Bugun...


Üstün Tuncer

facebook-paylas
GAZETECİLİK SUÇ DEĞİLDİR.. TARİHİ DAVAYI BENDE İZLEDİM…
Tarih: 06-03-2025 16:55:00 Güncelleme: 06-03-2025 16:55:00


Ülkemizde, gerçekten ilginç olaylar yaşanıyor.
Demokrasi adına, özgürlükler adına, özellikle basın özgürlüğü, düşünce ve ifade özgürlüğü gibi alanlarda öylesine ilginç uygulamalarla karşılaşıyoruz ki, insan inanamıyor.
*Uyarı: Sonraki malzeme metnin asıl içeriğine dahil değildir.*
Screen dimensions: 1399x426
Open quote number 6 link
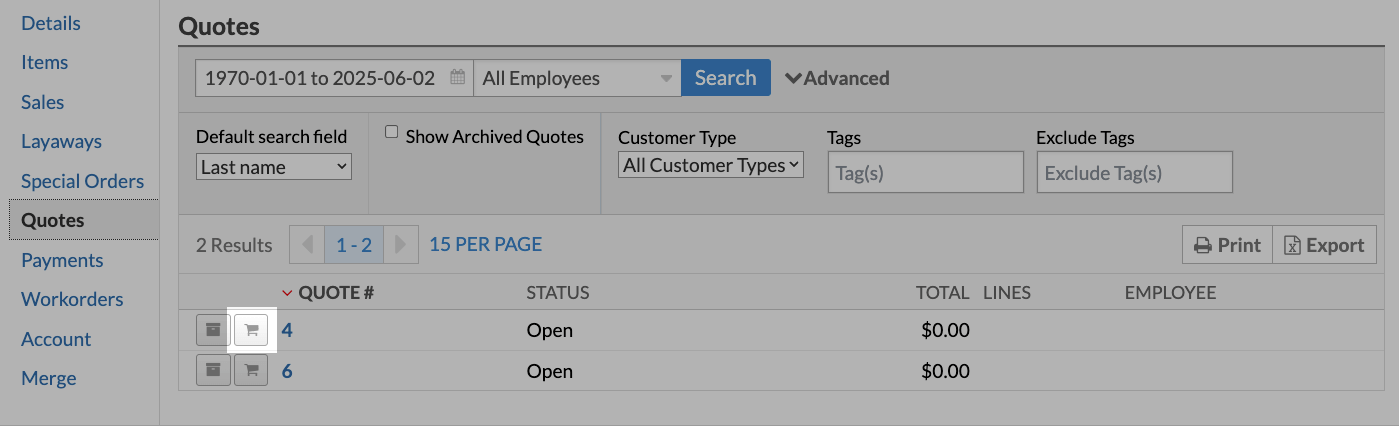coord(287,371)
Son dönemde demokrasi adına yaşadığımız en önemli ve ilginç, ilginç olmanın ötesinde “Traji Komik” olaylardan birisi de, Halk TV Genel Yayın Yönetmeni Suat Toktaş, Yazı İşleri Müdürü Serhan Asker, program yapımcı ve sunucuları Barış Pehlivan, Seda Selek ve Kürşat Oğuz’un yargılandığı  “Halk TV Davası” olarak bilenen davadır.
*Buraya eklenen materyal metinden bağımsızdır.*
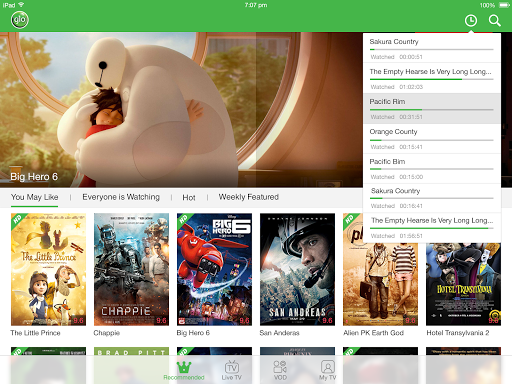Select the Hot tab

coord(189,197)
Bu dava sıradan bir dava değildir.
Türk Basını adına çok önemli ve büyük önem taşımaktadır.
24 Temmuz “Basında Sansürün Kaldırılışı” ne kadar önemli ise, bu davada basın özgürlüğü,  düşünce ve ifade özgürlüğü yönüyle de o kadar büyük önem taşımaktadır.
Ya, özgür basın susturulacak, sonuna kadar karanlık bir dehlizin içine itilecek,
ya da, insanların özgürce düşüncelerini ifade edebileceği aydınlık bir gelecek için “Işık” olacaktı.
Türk Basını için 24 Temmuz, 10 Ocak ne kadar önemli ise, 4 Mart 2025’te o kadar önemli bir gün olarak “Basın Tarihi’nde yerini alacaktır.
“Halk TV Davası”, Suat Toktaş, Barış Pehlivan, Seda Selek, Kürşat Oğuz ya da Serhan Asker’in yargılandığı bir dava olarak asla kabul edilemez.
Bu dava, doğrudan doğruya gazeteciliğin yargılandığı, basın, düşünce ve ifade özgürlüğünün yok edilmek istendiği çok özel ve planlı bir davadır.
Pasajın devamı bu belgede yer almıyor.